Available data:
————————

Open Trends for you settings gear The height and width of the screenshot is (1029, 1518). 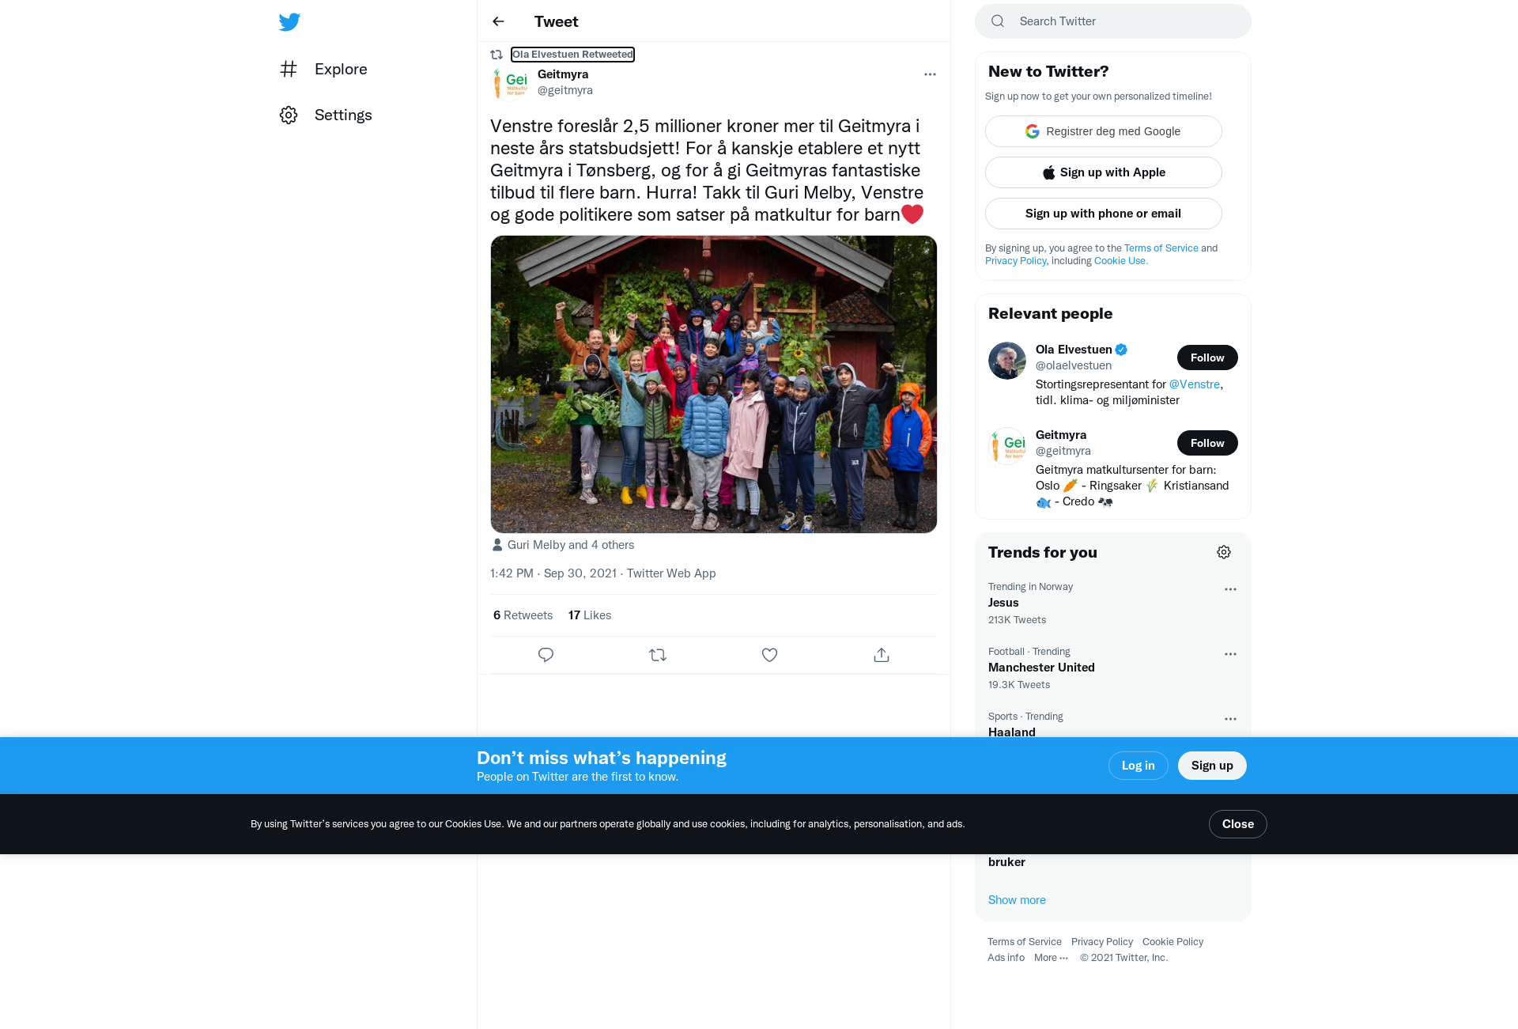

————————

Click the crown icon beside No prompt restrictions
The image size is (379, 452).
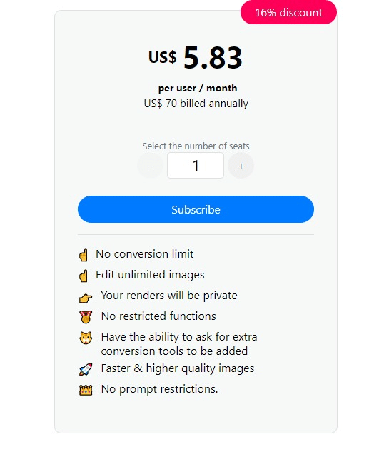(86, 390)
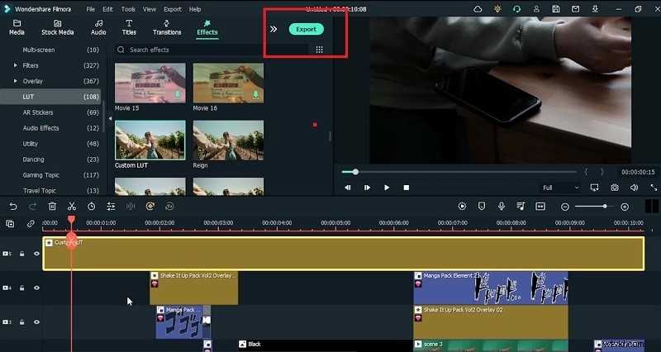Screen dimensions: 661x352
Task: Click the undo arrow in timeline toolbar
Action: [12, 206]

————————

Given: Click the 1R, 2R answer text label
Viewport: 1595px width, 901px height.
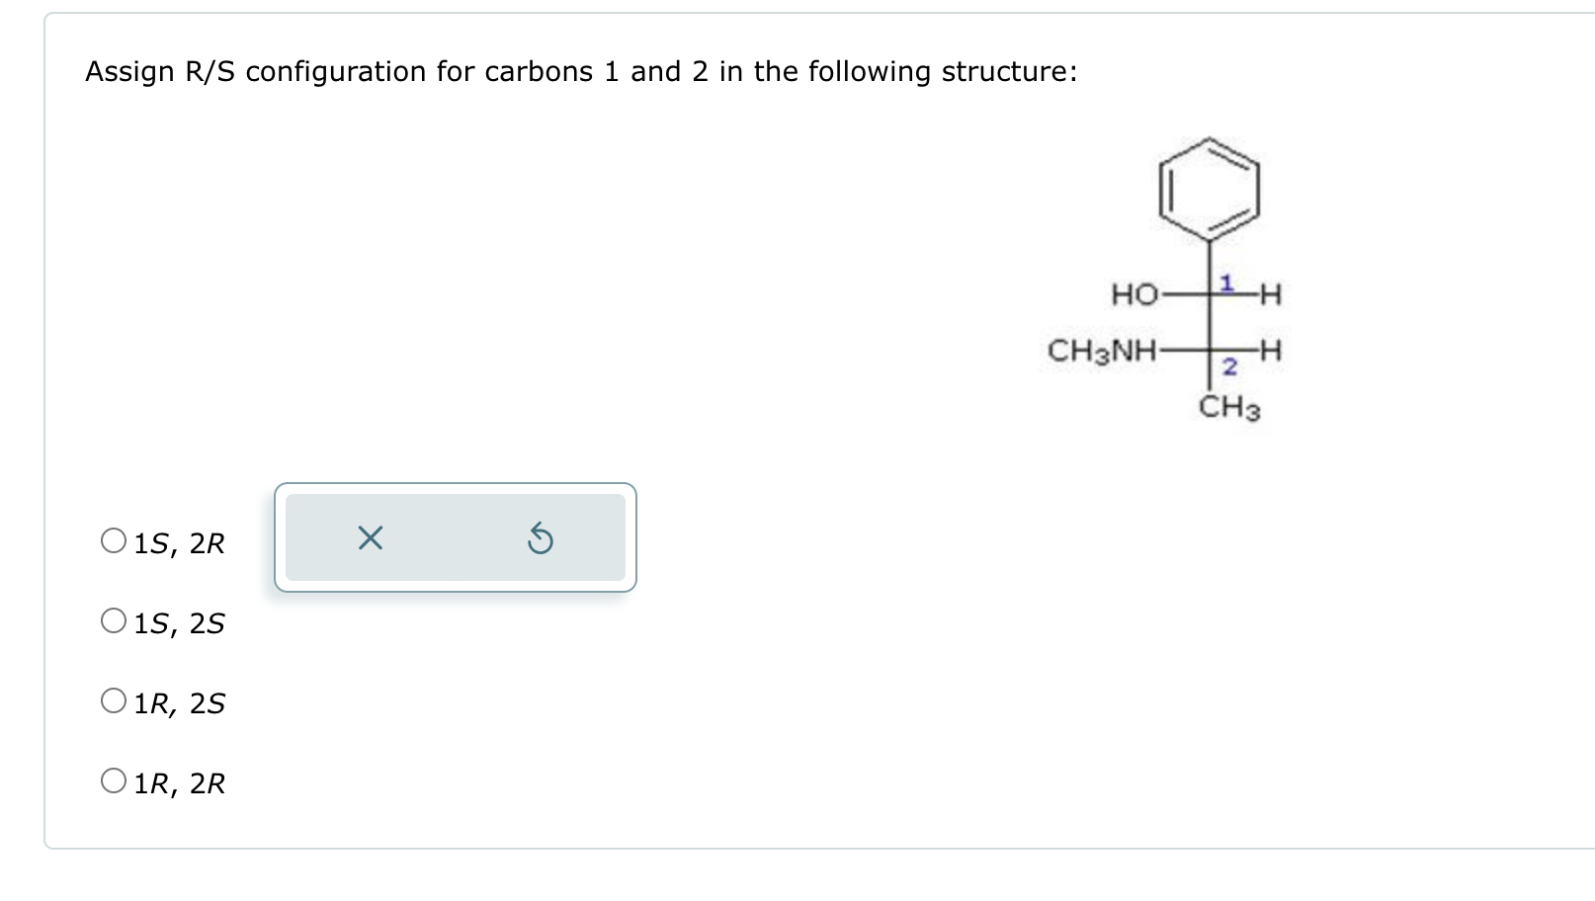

————————

Your instructions:
Print, without alteration, only the lines above between the one holding "Given: Click the 1R, 2R answer text label" and the one holding "Viewport: 1595px width, 901px height.", inclusive.

Reply to the exercise:
Given: Click the 1R, 2R answer text label
Viewport: 1595px width, 901px height.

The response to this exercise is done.